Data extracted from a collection

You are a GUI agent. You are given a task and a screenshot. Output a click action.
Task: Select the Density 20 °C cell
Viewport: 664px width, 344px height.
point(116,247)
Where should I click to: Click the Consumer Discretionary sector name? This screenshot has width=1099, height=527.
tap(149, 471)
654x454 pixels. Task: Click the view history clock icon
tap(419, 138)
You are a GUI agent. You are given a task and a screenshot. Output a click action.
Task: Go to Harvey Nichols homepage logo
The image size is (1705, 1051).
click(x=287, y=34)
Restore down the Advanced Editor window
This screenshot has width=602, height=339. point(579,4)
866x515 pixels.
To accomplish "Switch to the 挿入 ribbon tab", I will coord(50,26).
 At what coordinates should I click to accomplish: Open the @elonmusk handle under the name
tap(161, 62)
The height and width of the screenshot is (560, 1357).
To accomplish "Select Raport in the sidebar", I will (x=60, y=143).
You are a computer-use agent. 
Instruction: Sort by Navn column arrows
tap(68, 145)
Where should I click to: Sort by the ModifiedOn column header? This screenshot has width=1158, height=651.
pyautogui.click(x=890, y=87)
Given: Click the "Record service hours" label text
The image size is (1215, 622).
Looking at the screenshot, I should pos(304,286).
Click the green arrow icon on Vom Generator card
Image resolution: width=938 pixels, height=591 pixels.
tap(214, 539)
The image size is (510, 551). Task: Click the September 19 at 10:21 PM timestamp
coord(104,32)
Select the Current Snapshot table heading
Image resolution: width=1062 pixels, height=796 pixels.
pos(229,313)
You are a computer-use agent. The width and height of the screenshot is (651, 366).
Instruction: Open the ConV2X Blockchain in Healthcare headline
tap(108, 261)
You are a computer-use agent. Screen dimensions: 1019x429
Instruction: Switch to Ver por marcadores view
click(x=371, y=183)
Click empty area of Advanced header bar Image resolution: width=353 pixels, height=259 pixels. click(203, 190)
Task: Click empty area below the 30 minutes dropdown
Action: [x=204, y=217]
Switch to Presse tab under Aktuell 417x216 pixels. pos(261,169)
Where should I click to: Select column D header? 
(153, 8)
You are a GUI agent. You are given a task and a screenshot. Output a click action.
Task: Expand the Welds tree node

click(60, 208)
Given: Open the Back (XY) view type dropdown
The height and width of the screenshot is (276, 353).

WHAT IS BEING ASKED
Give the records again, exactly as they appear.

TASK RESULT
You are a GUI agent. You are given a task and a screenshot. Output a click action.
Task: Select the Density 20 °C cell
Viewport: 664px width, 344px height.
point(116,247)
Where should I click to: Click the Consumer Discretionary sector name? This screenshot has width=1099, height=527.
tap(149, 471)
654x454 pixels. Task: Click the view history clock icon
tap(419, 138)
You are a GUI agent. You are given a task and a screenshot. Output a click action.
Task: Go to Harvey Nichols homepage logo
The image size is (1705, 1051).
click(x=287, y=34)
Restore down the Advanced Editor window
This screenshot has width=602, height=339. point(579,4)
866x515 pixels.
To accomplish "Switch to the 挿入 ribbon tab", I will coord(50,26).
 At what coordinates should I click to accomplish: Open the @elonmusk handle under the name
tap(161, 62)
The height and width of the screenshot is (560, 1357).
To accomplish "Select Raport in the sidebar", I will (x=60, y=143).
You are a computer-use agent. 
Instruction: Sort by Navn column arrows
tap(68, 145)
Where should I click to: Sort by the ModifiedOn column header? This screenshot has width=1158, height=651.
pyautogui.click(x=890, y=87)
Given: Click the "Record service hours" label text
The image size is (1215, 622).
Looking at the screenshot, I should pos(304,286).
Click the green arrow icon on Vom Generator card
Image resolution: width=938 pixels, height=591 pixels.
tap(214, 539)
The image size is (510, 551). Task: Click the September 19 at 10:21 PM timestamp
coord(104,32)
Select the Current Snapshot table heading
Image resolution: width=1062 pixels, height=796 pixels.
pos(229,313)
You are a computer-use agent. The width and height of the screenshot is (651, 366).
Instruction: Open the ConV2X Blockchain in Healthcare headline
tap(108, 261)
You are a computer-use agent. Screen dimensions: 1019x429
Instruction: Switch to Ver por marcadores view
click(x=371, y=183)
Click empty area of Advanced header bar Image resolution: width=353 pixels, height=259 pixels. click(203, 190)
Task: Click empty area below the 30 minutes dropdown
Action: [x=204, y=217]
Switch to Presse tab under Aktuell 417x216 pixels. pos(261,169)
Where should I click to: Select column D header? 
(153, 8)
You are a GUI agent. You are given a task and a screenshot. Output a click action.
Task: Expand the Welds tree node

click(60, 208)
Given: Open the Back (XY) view type dropdown
The height and width of the screenshot is (276, 353).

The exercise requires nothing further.